## Try it
Resume the article on deciding when aging parents should move to a senior community, writing on from its final sentence.

## Excerpted passage
=== Begin Enclosure ===

October 26

When Aging at Home is No Longer an Option

One of the hardest decisions we will ever make is deciding if, and when, moving to a senior community (assisted living or nursing home) is necessary. This is especially true when we are making this decision for our parents or loved ones. Not so long ago, the term ‘nursing home’ was synonymous with ‘old folks’ home’. It triggered fears of abuse, neglect, smelly corridors, lose of dignity and institutionalized warehousing of the elderly. Thankfully, those times are long gone!

Today’s senior communities are often resort-like in their amenities including 5-star restaurants rivaling those found in a Club Med. Many communities today cater to residents who are completely independent, those who need mild assistance as well as those who require full nursing support. State of the art facilities provide rehabilitation, wellness programs and activities to suite every situation.  While choosing between the various communities can be a process, the tougher question is always whether it is time to move mom and dad out of their home and into a senior living facility.

With the many ‘aging at home’ assistance programs available (think Meals on Wheels and Visiting Angels), we are often able to keep our loved ones at home for a longer time. However, a frail elderly person who is at risk of falling, or has already broken a hip, or who wanders off because of progressive dementia jeopardizing their safety and well-being it’s time to make the hard decision.

Ideally you will want to have this discussion with our loved ones long before the time is needed. Ask them what their wishes are, what would they consider as the trigger for moving them to a senior community, how and when do they want you to step in to assist with the logistics.

=== End Enclosure ===

## Saved items

=== Begin Enclosure ===

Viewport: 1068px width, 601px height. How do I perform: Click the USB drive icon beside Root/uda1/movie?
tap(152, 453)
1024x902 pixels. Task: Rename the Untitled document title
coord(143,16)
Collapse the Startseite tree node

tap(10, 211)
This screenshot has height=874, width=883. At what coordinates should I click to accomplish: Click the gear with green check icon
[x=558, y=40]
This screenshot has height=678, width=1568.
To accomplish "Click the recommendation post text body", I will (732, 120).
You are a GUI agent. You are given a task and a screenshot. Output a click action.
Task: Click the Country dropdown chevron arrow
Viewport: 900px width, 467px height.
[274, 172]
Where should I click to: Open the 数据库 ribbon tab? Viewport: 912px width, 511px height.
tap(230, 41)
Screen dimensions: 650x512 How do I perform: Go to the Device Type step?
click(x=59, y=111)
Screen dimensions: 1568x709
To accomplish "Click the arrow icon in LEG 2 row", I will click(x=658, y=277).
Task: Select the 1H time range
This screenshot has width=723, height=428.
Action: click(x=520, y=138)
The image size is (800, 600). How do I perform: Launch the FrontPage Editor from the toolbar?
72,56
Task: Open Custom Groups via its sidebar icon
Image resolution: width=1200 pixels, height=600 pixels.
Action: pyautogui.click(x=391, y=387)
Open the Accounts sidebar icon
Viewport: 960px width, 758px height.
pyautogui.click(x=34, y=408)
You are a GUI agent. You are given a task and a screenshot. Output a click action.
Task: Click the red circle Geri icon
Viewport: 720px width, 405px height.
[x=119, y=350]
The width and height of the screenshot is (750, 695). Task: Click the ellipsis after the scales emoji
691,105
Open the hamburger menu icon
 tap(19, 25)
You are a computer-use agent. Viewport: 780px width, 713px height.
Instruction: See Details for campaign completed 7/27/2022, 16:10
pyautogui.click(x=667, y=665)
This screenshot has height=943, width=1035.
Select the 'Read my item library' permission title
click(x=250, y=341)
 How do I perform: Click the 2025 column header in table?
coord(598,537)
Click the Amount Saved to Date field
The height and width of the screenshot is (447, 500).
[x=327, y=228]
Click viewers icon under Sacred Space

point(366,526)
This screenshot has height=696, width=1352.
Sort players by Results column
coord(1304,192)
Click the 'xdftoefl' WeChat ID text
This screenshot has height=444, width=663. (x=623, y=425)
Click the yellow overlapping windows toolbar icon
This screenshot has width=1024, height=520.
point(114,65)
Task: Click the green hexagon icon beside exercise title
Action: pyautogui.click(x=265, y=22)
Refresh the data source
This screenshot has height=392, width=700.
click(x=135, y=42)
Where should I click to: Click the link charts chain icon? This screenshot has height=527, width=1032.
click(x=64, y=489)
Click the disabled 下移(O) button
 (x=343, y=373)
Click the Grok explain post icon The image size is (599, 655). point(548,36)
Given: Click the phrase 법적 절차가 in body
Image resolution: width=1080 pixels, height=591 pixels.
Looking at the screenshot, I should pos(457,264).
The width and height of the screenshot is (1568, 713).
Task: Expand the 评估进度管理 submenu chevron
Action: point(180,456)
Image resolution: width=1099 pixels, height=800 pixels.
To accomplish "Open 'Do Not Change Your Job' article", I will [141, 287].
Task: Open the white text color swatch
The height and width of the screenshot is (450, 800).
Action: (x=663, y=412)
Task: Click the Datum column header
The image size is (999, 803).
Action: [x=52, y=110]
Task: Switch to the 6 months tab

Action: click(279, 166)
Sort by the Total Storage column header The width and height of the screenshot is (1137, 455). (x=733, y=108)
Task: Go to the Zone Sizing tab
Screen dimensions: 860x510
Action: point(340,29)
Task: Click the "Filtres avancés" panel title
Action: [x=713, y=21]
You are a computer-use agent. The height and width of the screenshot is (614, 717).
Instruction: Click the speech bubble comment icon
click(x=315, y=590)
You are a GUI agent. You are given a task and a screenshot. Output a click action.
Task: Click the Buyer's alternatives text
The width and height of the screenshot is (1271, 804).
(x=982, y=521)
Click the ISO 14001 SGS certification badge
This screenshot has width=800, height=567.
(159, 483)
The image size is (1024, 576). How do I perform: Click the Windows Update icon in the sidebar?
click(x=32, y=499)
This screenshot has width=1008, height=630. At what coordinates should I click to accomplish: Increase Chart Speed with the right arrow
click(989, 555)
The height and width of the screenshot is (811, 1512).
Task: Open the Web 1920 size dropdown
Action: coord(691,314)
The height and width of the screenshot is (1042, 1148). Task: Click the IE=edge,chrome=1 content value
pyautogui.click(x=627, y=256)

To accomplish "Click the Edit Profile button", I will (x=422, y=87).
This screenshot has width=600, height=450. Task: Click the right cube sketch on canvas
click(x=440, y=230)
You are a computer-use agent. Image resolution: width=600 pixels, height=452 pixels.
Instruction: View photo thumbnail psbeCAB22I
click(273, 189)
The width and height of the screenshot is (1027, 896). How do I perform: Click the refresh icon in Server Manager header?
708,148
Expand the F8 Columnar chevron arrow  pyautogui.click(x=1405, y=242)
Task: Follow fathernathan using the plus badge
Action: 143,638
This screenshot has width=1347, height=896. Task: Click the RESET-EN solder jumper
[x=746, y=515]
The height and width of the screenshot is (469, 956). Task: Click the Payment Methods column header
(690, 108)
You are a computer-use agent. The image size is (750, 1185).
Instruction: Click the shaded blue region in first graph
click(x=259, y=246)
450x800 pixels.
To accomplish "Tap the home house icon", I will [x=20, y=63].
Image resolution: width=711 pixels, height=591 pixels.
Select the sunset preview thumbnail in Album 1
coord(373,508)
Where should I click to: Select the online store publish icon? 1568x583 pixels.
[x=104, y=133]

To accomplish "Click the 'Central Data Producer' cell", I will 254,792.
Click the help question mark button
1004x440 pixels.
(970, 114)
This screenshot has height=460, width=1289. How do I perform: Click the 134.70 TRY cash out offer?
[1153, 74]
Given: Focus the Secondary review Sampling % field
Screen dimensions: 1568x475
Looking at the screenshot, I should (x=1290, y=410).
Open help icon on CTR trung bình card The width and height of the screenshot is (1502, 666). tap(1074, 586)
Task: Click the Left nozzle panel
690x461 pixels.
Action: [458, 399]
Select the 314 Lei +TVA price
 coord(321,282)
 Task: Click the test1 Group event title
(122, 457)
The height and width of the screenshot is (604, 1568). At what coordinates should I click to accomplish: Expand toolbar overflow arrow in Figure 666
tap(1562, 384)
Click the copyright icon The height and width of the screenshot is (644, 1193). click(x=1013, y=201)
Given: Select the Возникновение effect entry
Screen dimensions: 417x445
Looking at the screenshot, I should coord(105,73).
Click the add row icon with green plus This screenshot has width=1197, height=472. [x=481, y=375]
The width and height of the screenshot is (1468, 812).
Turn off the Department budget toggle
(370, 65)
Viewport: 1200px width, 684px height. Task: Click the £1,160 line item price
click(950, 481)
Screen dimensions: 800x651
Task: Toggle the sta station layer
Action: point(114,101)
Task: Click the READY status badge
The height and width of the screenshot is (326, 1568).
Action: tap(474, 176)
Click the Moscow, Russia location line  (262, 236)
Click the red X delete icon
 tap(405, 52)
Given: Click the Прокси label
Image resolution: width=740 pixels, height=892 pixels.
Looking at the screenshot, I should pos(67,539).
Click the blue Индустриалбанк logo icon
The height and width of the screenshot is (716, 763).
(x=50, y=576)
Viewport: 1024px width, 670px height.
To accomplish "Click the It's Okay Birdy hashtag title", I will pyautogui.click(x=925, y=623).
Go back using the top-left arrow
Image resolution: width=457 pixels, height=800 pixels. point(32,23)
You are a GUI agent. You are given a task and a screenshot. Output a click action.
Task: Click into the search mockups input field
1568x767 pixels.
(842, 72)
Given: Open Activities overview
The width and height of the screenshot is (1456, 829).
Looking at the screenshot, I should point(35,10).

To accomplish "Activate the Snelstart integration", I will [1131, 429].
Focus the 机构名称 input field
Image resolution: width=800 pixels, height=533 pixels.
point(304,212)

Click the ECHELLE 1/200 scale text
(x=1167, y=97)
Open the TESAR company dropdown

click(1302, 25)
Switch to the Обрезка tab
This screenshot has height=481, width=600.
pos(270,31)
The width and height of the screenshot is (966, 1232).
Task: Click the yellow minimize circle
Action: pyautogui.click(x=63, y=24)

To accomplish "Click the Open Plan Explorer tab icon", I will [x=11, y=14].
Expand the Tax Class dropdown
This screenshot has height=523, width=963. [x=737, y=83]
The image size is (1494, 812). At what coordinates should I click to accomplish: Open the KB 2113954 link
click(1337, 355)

=== End Enclosure ===

## Response to the exercise
Then speak with their physician about the level of care they need.  Do they just need a little help with their activities of daily living or help organizing their medication? Are they at risk of pressure sores and infections that require around the clock nursing care? A frank discussion with the doctor can help answer some of these questions.

Visit some of the local facilities to better understand what is available, what the advantages (and disadvantages) of each community are and decide which would be the best fit for your loved one. Some communities have a large ‘buy in’ fee for move in, other charge a ‘by the month’ fee. Some have all-inclusive type services, others are more al a carte. Get references, talk to current residents and their family members. Check medicare.gov for the latest surveys and state audits on the facility.  In other words, do your research.

The safety and well-being of your loved one is the top priority to any decision being made. Though deciding to place mom or dad in an ALF is difficult, knowing that they are safe and cared for helps ease the transition for you and for them.